With millions of copies sold, Zinn’s social history
fleshes out the bare skeleton of traditional historical texts
with the stories of working men and women throughout America’s
history. The wall charts, designed as posters to be hung in
the classroom or at home, are organized thematically as well
as chronologically. Through full color graphics (referenced
through the lines and symbols circumnavigating the room) and
condensed text, these charts allow the reader to trace the
developments of specific topics — such as slavery and
resistance to the role of women — that go beyond the
wars and presidencies of traditional U.S. history. Yet, events
that ultimately shape history, even as told through Zinn’s
pioneering approach, aren’t as neat and linear when
it unfolds. Sometimes it is messy and undirected, intersecting
with a myriad of other factors, including class concerns,
cultural conventions, and social norms. Teruya and Carlson
remind us that history as taught through books and in the
classroom isn’t always how it is pictured. They also
imagine a much more practical history that can exist within
the classroom — one that is passed on from year to year,
peer to peer. Hidden within and behind the architecture of
desks and bookcases is a collective repository of learned
experience and shared knowledge. Notes such as “Hate
will eat you” and “Read every day, if you read
20 minutes a day you’ll read over one million words
a year” and “Don’t get pregnant at an early
age” are intended to provide real and functional educational
information that can help those in the classroom get through
school and become the best individuals they can be.

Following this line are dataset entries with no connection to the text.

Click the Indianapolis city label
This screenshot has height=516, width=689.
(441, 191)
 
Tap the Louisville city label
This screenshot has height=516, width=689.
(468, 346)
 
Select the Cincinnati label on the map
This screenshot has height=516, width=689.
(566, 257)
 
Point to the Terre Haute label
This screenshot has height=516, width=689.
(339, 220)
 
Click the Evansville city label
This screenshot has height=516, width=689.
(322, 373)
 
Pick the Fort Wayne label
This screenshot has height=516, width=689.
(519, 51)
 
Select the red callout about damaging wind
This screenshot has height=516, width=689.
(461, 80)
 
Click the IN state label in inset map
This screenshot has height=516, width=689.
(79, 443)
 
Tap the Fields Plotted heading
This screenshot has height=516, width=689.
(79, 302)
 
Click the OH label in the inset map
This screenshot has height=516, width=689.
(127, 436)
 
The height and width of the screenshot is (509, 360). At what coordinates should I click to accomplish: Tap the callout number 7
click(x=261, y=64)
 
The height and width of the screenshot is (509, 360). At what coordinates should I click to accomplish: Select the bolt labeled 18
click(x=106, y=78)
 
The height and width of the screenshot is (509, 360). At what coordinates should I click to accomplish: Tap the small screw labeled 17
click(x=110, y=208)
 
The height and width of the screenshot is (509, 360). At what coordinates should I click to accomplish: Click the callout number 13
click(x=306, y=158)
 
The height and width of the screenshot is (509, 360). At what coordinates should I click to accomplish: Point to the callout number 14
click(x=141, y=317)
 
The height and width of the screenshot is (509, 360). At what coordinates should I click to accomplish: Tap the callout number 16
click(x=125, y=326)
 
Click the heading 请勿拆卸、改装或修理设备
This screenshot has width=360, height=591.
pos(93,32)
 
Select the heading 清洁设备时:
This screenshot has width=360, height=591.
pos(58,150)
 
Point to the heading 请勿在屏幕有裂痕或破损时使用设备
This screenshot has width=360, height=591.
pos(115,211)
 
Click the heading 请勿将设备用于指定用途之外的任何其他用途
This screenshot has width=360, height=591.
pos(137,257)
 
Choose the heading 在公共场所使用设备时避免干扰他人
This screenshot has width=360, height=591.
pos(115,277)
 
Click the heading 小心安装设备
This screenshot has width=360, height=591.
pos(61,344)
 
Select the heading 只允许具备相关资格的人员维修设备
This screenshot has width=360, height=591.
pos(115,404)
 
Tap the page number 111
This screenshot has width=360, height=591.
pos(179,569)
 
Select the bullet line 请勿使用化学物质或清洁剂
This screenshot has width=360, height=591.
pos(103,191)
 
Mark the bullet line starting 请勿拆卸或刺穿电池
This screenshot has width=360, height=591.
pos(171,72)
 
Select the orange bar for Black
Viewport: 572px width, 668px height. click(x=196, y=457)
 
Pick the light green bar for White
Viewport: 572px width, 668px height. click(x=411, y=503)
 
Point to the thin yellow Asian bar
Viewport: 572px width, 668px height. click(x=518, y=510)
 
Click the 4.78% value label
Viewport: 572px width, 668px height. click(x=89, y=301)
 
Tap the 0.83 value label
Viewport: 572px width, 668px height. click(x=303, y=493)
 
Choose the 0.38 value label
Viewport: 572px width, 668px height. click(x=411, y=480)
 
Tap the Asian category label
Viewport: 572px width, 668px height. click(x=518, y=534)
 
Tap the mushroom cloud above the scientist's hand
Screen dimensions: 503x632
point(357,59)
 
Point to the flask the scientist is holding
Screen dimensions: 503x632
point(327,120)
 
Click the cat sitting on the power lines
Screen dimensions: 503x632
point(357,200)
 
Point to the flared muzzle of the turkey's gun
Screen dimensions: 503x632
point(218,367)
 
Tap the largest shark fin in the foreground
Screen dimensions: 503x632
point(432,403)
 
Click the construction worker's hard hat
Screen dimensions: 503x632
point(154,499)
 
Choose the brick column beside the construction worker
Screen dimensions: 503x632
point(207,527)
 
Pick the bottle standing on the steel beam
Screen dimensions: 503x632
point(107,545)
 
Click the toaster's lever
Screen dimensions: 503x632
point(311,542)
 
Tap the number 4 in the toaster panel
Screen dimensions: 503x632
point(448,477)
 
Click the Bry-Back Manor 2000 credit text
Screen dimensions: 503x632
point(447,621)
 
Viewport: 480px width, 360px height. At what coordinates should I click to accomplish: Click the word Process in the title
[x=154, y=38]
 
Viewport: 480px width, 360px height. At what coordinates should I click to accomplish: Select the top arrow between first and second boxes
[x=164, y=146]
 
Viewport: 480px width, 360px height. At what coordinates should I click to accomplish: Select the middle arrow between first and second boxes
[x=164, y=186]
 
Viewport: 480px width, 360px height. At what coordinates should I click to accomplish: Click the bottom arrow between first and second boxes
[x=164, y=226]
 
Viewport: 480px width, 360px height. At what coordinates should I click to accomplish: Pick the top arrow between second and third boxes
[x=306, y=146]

Simultaneously
playful and insightful, Teruya and Carlson's installation
invites us to remember how we ourselves learned the things
that we now know, and to consider the different levels and
types of education that we did or did not receive in school.
In
his previous and current work, Teruya has explored spaces
of privilege and control and the objects that live at these
bordered spaces, such as barricades, chain link fences, grass
lawns, everyday commonplace chairs, flagpoles. Carlson has
worked with intensely charged historical and contemporary
cultural symbols and artifacts, such as fabric patterns, pit
bulls, and transportation devices, to remove and resituate
them from their familiar context in order to create a space
where new stories and memories can be constructed. They both
have used and referenced objects that still carry with them
traces of their original social and cultural purpose (such
as the protective barricade or the maligned pit bull), but
have been transformed into more ambiguous and undefined arrangements,
allowing for the possibility of intervention and change through
the imagination.
Although
both have worked in media outside of drawing and painting,
this is both Teruya and Carlson’s first full-scale installation
project. The established worlds they have created on paper
become manifested into a room-size installation, transforming
our gallery into a prototypical Californian classroom, yet
one constructed with their identifiable artistic and conceptual
approaches of reframing, reorganizing, and restructuring existing
objects and images. By disrupting and re-imagining the environment
that we learn and grow up in, Teruya and Carlson explore how
we form our notions of nationhood and identity and how histories
of marginalized communities are taught and absorbed into these
ideas of nationhood and citizenship.